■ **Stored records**
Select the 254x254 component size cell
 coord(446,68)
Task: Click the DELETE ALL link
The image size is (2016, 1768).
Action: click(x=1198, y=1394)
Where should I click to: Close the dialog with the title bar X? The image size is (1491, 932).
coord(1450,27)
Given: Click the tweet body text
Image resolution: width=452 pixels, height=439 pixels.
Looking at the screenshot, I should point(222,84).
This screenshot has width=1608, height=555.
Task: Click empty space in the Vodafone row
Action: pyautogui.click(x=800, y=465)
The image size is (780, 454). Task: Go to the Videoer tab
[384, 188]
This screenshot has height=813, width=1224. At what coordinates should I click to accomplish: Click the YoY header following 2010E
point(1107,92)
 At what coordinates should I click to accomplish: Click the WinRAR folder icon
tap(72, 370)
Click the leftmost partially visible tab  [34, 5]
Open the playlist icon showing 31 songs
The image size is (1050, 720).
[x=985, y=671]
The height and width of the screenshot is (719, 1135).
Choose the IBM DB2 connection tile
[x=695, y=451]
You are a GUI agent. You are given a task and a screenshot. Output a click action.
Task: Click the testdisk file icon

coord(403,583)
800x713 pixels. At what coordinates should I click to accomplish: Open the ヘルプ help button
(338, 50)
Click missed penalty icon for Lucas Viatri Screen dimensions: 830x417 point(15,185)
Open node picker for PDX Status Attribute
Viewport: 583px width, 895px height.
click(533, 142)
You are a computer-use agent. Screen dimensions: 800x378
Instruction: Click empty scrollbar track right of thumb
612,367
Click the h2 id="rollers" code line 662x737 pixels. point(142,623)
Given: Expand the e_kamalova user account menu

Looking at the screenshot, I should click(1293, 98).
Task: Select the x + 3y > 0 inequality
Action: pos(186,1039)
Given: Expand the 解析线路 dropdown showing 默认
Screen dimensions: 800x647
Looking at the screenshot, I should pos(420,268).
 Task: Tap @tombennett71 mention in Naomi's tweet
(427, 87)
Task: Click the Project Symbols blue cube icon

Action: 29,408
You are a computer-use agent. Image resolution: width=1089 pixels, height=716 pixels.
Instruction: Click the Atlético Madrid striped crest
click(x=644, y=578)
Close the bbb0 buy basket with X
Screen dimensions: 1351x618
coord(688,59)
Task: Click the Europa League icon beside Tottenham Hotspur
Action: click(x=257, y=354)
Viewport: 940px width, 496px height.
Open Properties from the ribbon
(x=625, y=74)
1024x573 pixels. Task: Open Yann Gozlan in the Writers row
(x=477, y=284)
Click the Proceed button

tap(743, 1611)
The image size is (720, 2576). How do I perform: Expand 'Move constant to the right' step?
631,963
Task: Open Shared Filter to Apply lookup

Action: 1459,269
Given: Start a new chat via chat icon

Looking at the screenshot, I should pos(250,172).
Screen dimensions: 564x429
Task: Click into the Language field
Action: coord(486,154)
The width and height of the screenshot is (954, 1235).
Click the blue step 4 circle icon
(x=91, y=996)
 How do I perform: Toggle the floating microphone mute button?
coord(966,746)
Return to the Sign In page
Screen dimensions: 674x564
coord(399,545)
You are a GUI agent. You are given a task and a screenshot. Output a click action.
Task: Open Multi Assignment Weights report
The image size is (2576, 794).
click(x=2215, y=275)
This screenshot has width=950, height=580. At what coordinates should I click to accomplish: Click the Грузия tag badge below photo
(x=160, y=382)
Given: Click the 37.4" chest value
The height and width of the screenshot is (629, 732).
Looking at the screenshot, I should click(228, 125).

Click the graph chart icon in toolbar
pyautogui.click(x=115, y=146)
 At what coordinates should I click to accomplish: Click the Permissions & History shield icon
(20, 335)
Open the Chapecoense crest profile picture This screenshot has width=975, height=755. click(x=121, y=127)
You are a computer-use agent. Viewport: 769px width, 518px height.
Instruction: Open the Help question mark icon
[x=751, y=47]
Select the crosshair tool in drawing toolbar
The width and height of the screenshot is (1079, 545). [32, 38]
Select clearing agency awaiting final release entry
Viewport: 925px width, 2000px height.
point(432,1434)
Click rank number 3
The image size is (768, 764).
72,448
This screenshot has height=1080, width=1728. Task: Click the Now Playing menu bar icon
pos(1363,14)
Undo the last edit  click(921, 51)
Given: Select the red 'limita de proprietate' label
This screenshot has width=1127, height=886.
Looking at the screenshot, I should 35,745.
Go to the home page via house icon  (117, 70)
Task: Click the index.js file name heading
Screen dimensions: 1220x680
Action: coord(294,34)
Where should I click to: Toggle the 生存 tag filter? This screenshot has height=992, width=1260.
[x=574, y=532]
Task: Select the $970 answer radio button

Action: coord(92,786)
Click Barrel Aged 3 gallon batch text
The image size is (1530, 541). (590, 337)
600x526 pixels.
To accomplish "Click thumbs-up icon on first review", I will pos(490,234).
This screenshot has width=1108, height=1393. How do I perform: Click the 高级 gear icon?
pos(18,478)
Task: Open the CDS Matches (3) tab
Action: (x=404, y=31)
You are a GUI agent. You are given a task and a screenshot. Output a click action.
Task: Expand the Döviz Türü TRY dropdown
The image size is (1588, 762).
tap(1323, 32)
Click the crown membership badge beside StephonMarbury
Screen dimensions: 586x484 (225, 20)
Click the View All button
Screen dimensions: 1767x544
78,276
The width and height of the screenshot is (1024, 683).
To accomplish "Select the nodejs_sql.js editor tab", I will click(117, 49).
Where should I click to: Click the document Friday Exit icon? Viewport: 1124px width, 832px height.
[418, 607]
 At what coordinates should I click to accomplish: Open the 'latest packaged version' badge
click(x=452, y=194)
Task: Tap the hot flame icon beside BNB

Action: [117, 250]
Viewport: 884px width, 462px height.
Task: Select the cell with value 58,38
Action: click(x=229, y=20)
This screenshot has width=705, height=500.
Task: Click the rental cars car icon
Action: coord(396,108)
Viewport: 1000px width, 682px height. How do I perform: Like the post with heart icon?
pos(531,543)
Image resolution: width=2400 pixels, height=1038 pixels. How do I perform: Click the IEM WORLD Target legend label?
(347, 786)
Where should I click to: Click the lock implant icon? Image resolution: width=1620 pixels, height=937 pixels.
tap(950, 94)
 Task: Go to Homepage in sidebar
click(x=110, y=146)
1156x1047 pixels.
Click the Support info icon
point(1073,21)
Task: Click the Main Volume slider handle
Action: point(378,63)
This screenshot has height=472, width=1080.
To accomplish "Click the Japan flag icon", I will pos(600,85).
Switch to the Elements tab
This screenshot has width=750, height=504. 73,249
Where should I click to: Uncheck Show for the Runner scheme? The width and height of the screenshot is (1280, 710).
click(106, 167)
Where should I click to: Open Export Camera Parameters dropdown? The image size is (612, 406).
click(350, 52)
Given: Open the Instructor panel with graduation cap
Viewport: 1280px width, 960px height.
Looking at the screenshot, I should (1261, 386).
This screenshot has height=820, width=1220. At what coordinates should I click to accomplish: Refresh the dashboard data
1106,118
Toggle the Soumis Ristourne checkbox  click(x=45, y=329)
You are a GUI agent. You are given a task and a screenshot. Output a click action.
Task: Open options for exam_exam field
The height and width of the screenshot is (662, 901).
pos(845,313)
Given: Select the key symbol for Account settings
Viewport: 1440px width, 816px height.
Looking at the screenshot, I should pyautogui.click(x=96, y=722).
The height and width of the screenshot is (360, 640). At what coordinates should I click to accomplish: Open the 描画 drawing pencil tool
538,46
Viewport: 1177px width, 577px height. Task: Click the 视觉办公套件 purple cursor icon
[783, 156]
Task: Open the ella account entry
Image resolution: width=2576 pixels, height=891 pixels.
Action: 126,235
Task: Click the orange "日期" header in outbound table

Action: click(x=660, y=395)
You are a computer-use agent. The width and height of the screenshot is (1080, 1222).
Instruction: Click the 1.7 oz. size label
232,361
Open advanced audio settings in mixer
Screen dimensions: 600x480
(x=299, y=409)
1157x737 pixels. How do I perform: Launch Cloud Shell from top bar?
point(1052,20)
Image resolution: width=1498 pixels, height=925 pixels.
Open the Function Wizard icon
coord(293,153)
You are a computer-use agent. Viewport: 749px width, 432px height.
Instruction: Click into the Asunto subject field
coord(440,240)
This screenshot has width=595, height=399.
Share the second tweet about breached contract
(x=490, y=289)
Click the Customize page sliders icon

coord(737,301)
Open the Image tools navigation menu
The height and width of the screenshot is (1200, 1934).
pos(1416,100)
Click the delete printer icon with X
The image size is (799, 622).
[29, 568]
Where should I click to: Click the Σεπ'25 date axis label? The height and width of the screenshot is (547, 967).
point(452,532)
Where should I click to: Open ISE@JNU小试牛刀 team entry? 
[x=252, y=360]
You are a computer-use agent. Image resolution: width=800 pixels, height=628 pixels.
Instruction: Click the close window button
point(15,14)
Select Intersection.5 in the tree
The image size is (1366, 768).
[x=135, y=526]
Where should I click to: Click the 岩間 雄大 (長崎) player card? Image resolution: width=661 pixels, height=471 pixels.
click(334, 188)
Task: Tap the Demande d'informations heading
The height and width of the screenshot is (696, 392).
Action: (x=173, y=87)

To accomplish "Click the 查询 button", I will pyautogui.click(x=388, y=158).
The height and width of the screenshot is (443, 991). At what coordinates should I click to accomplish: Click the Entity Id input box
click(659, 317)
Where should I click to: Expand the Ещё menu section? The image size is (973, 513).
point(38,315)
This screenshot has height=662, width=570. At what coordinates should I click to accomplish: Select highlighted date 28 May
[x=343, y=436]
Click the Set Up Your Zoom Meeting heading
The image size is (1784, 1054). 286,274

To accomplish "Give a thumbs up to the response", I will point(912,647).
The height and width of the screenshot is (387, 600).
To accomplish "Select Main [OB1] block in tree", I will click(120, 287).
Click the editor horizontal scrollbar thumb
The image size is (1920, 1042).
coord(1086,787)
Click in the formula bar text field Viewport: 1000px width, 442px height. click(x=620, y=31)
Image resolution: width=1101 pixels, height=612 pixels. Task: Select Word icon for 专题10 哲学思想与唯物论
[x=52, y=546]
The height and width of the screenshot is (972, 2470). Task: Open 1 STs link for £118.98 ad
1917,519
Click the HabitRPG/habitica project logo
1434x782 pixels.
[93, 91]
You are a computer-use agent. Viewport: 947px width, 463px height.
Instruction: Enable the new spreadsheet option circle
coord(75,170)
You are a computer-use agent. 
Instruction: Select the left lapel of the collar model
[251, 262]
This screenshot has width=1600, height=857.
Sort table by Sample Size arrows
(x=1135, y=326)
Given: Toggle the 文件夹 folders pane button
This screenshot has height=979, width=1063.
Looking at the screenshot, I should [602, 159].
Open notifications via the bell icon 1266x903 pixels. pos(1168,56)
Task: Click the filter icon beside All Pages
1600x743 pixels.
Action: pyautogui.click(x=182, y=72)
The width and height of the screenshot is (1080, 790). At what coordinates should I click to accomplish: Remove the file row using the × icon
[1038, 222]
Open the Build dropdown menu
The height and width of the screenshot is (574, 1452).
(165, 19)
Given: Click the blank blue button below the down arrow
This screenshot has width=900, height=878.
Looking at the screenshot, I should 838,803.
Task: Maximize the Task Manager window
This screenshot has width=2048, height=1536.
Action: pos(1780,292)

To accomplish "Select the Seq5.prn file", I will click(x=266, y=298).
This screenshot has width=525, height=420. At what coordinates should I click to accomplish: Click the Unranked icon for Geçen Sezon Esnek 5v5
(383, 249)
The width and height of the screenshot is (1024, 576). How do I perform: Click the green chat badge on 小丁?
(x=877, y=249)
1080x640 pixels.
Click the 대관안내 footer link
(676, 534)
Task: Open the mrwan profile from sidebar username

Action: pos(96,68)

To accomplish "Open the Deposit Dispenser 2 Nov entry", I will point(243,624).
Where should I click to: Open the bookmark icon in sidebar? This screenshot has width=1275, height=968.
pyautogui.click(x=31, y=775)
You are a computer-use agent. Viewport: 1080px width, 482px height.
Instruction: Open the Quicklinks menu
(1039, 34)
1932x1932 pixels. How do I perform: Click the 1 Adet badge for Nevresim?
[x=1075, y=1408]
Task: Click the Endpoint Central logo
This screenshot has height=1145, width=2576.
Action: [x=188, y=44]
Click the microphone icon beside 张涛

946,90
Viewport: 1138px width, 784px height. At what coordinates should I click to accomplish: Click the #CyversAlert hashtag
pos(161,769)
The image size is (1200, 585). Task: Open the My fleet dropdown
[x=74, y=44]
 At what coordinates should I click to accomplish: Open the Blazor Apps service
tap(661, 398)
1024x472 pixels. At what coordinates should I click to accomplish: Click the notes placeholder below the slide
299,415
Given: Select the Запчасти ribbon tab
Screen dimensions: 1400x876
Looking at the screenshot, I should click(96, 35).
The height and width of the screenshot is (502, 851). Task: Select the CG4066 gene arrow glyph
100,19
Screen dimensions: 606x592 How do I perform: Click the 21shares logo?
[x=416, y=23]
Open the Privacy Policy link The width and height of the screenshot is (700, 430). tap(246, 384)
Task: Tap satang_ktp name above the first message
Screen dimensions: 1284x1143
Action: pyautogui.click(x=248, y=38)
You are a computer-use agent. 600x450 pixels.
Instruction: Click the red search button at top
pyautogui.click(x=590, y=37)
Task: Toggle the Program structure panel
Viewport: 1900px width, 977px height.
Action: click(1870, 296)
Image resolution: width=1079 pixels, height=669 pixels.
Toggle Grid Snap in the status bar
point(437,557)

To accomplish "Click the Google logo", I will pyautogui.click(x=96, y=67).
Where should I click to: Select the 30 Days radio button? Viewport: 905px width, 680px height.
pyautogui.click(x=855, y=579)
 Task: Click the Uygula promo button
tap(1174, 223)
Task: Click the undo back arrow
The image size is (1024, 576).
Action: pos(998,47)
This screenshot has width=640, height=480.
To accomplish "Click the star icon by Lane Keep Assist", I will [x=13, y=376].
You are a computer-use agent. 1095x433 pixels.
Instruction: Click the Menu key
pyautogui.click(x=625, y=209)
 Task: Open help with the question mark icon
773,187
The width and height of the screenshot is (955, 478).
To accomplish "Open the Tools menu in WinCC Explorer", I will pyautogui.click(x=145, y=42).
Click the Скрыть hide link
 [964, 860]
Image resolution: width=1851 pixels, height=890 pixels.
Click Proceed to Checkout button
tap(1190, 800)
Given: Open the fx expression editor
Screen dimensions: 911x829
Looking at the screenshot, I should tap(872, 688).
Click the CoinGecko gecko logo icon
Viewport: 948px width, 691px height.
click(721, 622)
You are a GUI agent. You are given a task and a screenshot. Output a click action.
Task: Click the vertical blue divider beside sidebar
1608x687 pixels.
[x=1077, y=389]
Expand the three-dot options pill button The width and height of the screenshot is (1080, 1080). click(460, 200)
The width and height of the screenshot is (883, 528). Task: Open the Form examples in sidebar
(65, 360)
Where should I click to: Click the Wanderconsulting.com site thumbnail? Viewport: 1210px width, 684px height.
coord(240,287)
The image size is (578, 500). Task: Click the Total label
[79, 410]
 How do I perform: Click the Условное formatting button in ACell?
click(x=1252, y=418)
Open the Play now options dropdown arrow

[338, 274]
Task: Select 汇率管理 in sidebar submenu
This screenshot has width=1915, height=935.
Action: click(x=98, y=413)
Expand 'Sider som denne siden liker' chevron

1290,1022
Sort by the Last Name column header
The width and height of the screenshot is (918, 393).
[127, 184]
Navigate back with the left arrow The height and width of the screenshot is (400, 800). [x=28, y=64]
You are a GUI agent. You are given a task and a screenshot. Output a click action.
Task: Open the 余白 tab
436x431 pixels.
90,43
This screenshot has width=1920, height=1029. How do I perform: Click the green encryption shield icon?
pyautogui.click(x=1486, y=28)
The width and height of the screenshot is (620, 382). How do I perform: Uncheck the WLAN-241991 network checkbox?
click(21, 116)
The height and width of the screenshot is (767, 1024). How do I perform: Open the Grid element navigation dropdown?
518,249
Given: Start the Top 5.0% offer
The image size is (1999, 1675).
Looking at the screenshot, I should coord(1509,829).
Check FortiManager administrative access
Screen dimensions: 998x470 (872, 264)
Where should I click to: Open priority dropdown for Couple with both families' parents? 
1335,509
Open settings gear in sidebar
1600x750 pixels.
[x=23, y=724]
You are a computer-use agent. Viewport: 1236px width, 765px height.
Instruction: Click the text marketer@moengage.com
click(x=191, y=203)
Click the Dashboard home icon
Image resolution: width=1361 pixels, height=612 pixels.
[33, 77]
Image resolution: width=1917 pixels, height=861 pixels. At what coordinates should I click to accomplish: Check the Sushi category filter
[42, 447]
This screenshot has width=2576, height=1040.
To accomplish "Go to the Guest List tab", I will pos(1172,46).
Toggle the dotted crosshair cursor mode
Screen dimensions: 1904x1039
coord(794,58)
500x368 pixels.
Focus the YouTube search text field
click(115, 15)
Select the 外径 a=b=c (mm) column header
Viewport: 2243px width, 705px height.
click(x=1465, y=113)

■ **Exercise details**
The answer must be every line of the records that holds the string "thumbs".

■ **Answer to the problem**
To accomplish "Click thumbs-up icon on first review", I will pos(490,234).
To accomplish "Give a thumbs up to the response", I will point(912,647).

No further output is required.